Task requirements: Please reproduce the entries below exactly from the line with "Screen dimensions: 419x397" through their last line, leaving out any pictures.
BEGIN The data
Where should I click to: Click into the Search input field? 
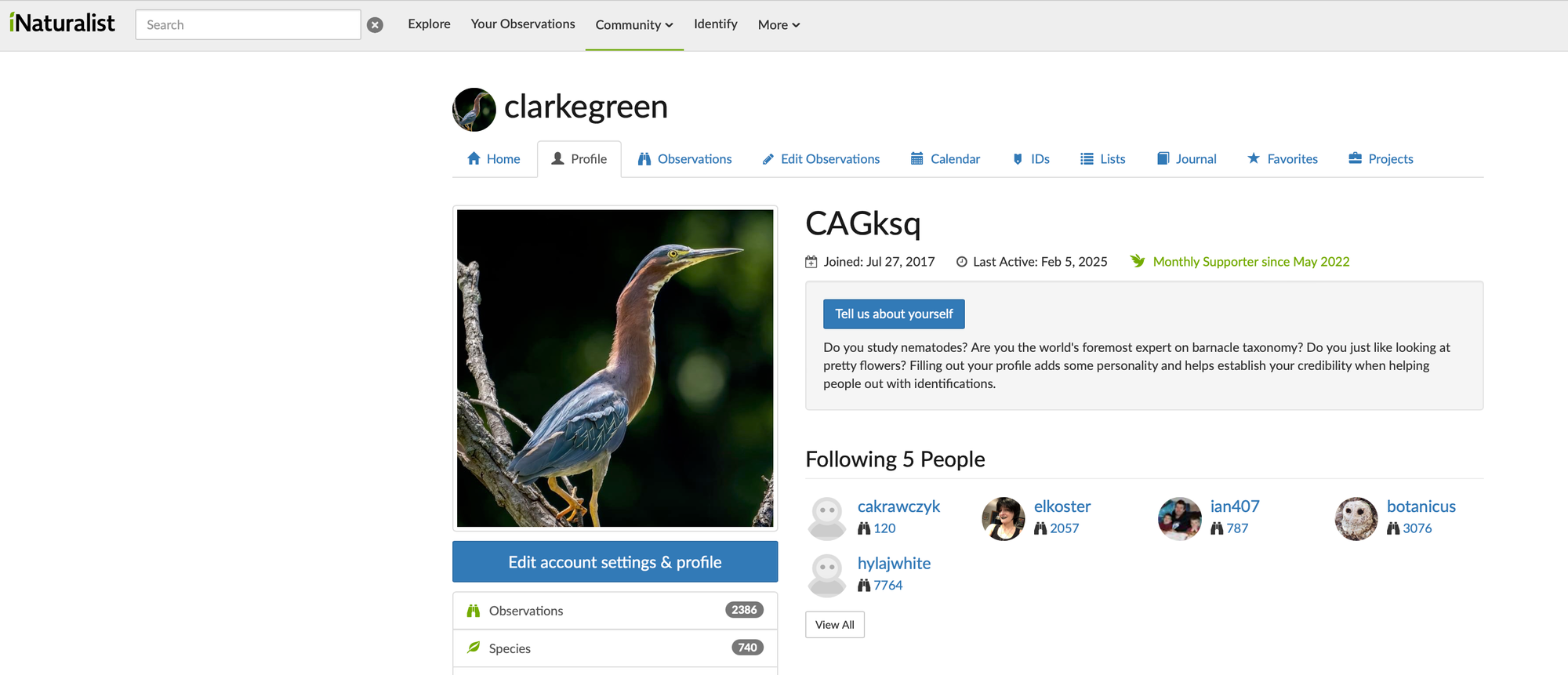click(x=248, y=25)
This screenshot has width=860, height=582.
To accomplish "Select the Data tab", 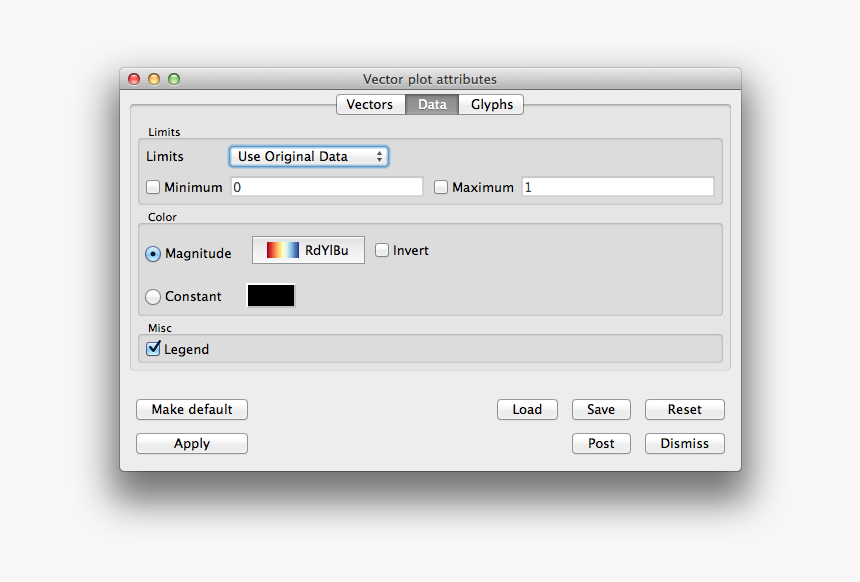I will tap(432, 104).
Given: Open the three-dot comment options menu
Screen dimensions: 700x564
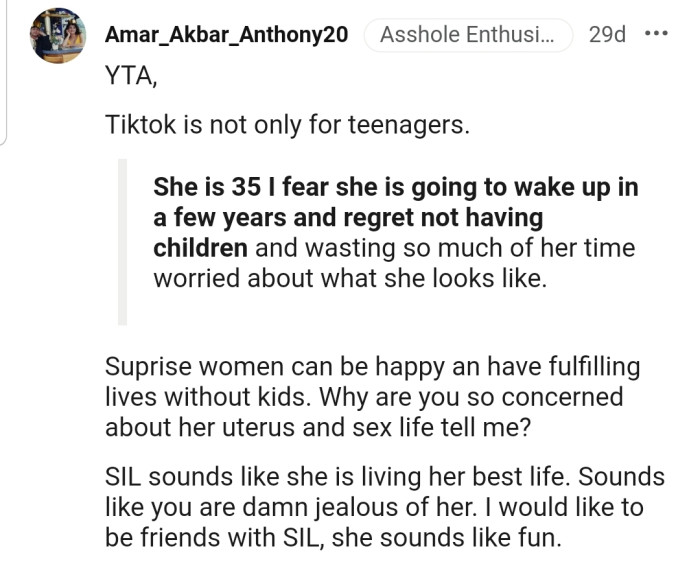Looking at the screenshot, I should (656, 33).
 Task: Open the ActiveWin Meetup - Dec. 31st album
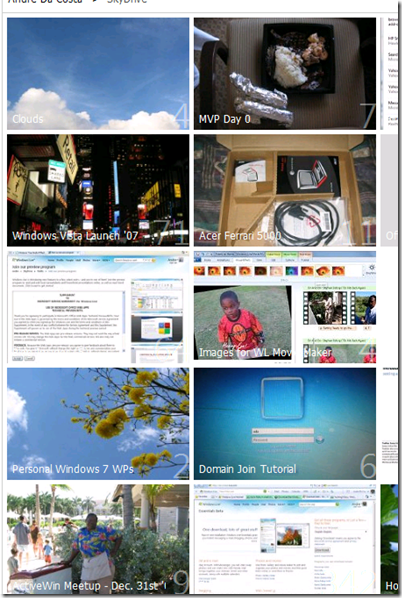(x=98, y=539)
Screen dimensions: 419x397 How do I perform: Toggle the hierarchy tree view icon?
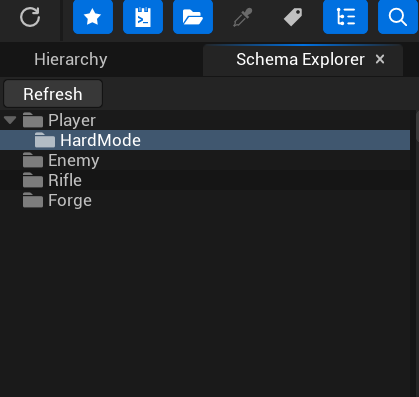point(345,17)
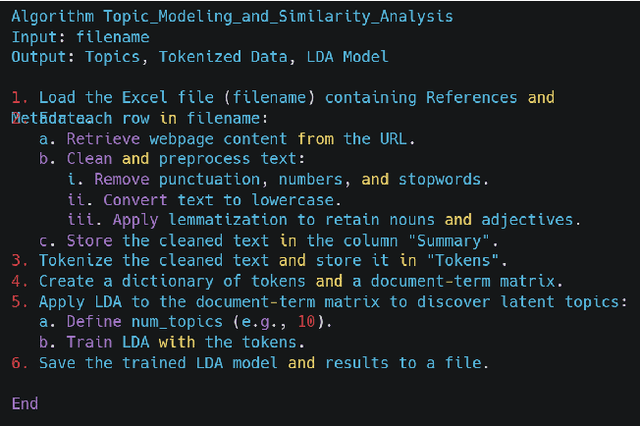The height and width of the screenshot is (426, 640).
Task: Click the "Remove punctuation, numbers" line
Action: 280,180
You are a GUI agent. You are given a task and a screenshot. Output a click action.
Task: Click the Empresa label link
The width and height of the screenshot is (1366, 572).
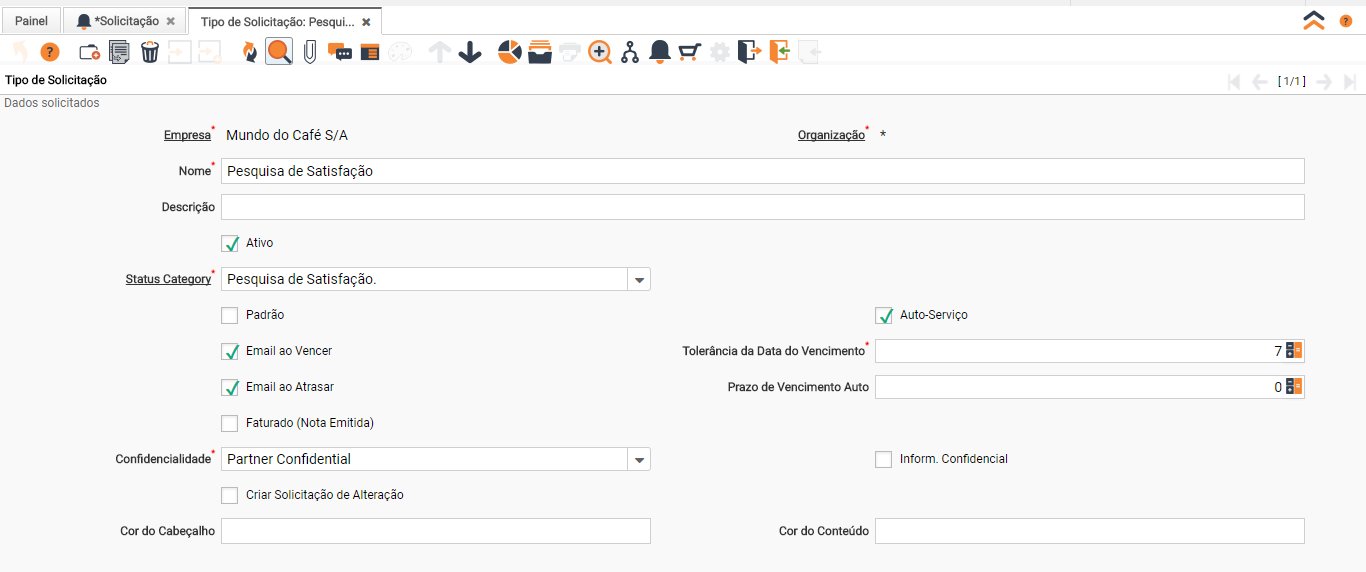pyautogui.click(x=187, y=135)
END The data
Result of the task:
Screen dimensions: 419x397 How do I perform: Toggle the hierarchy tree view icon?
point(345,17)
The height and width of the screenshot is (426, 640).
Task: Click the "Remove punctuation, numbers" line
Action: 280,180
You are a GUI agent. You are given a task and a screenshot. Output a click action.
Task: Click the Empresa label link
The width and height of the screenshot is (1366, 572).
pyautogui.click(x=187, y=135)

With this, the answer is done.